『高麗(こうらい)大蔵経(だいぞうきょう)』とも『高麗蔵(こうらいぞう)』とも呼ばれている仏典の集大成の版木です。符仁寺(ふにんじ)に所蔵されていた初彫本『大蔵経』1076部・5048巻は、1231[高宗18]モンゴル軍(蒙古軍(もうこぐん))が朝鮮に侵入し、1232[高宗19]焼失してしまいました。高宗はモンゴル軍の退散を祈願(きがん)して江華島(こうかとう)に大蔵都監本司を、南海・晋州などに分司を設置し、1236[高宗23]から再び開版に着手し1251[高宗38]1511部・6802巻(一説に1524部・6558巻)の81258板が完成しました。
現在、ここ海印寺(かいいんじ)に保管されているものがそれです。
経板の大きさは約24センチ×69センチ、厚さ約3.8センチ。板面は両面に刻字されており、上下に線を引き、1面23行・1行14字、板の端に経名・巻数・張数、さらに千字文ごとに函号(かんごう)が刻まれています。両端には曲らぬように角木をつけ、四面角を銅で装飾し、全面にうるしが塗られています。

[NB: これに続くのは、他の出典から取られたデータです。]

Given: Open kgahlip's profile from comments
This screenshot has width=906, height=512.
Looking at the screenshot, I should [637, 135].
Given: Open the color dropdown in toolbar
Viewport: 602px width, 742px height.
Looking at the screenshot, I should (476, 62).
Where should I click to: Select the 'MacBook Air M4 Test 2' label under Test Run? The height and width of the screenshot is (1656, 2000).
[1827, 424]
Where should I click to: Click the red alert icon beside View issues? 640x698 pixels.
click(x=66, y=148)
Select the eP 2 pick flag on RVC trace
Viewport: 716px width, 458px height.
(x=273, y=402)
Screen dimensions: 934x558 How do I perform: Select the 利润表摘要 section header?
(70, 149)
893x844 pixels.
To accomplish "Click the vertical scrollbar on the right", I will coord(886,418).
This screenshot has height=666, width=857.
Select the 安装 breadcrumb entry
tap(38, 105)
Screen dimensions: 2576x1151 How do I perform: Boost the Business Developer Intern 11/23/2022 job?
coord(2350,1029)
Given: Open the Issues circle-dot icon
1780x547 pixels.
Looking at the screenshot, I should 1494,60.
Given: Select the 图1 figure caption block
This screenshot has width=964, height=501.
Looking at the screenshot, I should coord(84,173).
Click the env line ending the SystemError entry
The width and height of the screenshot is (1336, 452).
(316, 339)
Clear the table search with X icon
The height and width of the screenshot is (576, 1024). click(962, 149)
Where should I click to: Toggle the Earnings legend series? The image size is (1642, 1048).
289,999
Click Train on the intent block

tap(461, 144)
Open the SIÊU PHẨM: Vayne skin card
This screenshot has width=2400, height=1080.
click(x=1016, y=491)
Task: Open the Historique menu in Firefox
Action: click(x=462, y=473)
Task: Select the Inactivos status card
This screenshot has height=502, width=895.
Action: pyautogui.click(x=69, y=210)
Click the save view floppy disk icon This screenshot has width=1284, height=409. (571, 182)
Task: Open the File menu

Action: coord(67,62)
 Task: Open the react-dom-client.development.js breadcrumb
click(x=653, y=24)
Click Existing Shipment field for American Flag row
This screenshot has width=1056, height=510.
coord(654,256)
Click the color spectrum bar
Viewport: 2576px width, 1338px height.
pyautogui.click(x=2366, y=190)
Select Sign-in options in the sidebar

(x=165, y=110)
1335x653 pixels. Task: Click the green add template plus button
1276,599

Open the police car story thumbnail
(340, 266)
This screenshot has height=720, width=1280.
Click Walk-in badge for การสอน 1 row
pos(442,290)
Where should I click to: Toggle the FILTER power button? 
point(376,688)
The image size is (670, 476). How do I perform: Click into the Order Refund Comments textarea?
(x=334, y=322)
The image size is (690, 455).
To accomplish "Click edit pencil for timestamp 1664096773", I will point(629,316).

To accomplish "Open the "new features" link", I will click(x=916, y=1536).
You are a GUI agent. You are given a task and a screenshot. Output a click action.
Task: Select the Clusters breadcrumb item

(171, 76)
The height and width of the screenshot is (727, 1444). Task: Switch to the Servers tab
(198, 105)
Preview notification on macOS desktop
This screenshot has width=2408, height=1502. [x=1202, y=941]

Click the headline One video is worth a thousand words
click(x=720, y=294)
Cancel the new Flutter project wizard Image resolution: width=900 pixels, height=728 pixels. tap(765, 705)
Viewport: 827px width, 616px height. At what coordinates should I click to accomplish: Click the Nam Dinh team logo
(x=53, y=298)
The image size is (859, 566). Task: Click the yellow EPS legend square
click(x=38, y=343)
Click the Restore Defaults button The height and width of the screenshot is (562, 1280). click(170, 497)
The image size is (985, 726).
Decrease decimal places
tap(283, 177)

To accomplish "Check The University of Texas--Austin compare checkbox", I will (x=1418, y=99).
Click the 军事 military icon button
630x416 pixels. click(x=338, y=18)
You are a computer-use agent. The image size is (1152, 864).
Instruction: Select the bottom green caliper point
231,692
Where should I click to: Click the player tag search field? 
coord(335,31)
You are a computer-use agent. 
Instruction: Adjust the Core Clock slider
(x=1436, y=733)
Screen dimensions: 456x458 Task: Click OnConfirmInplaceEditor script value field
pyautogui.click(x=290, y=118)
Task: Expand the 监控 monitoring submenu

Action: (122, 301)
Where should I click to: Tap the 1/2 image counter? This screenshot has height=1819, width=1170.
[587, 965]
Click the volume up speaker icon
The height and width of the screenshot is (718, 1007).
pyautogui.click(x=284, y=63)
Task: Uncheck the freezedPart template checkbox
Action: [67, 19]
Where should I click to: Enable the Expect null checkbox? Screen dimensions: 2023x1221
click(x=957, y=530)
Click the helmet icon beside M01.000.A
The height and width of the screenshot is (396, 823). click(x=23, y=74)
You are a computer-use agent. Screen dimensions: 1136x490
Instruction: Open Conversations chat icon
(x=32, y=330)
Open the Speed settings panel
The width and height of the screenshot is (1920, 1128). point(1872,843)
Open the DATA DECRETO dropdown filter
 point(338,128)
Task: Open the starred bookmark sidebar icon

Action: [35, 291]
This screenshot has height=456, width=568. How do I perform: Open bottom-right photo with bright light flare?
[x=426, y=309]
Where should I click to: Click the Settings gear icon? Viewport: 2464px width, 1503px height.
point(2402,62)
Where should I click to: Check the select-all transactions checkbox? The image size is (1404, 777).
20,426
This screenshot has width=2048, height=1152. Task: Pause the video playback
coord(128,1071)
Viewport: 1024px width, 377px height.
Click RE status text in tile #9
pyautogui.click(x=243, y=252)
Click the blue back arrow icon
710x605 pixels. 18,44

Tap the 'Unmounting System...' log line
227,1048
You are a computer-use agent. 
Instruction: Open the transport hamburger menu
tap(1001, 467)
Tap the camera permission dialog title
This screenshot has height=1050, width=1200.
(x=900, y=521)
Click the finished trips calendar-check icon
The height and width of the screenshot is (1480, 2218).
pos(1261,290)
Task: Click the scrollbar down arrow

はじめ江華島に板堂を建立して奉安(ほうあん)していましたが、のち江華島の禅源寺に移蔵され、1398年ソウルの支天寺に臨時奉安され、さらに海印寺に移されています。この版木で刷られた『大蔵経』は日本にも多数請来され、その内の『増上寺(ぞうじょうじ)所蔵本』は『大正新脩(しんしゅう)大蔵経』の底本となっています。
◎1259年高麗はモンゴル軍に服属し元の属国となってしまいました。日本への元寇(蒙古襲来)では、高麗軍はモンゴル軍に荷担(かたん)して日本に侵攻しようとしましたが、今度は日本が神仏にすがって加持祈祷(かじきとう)を行いました。
1392年、高麗は李成桂(り・せいけい)によって滅ぼされ、李氏朝鮮が建国されました。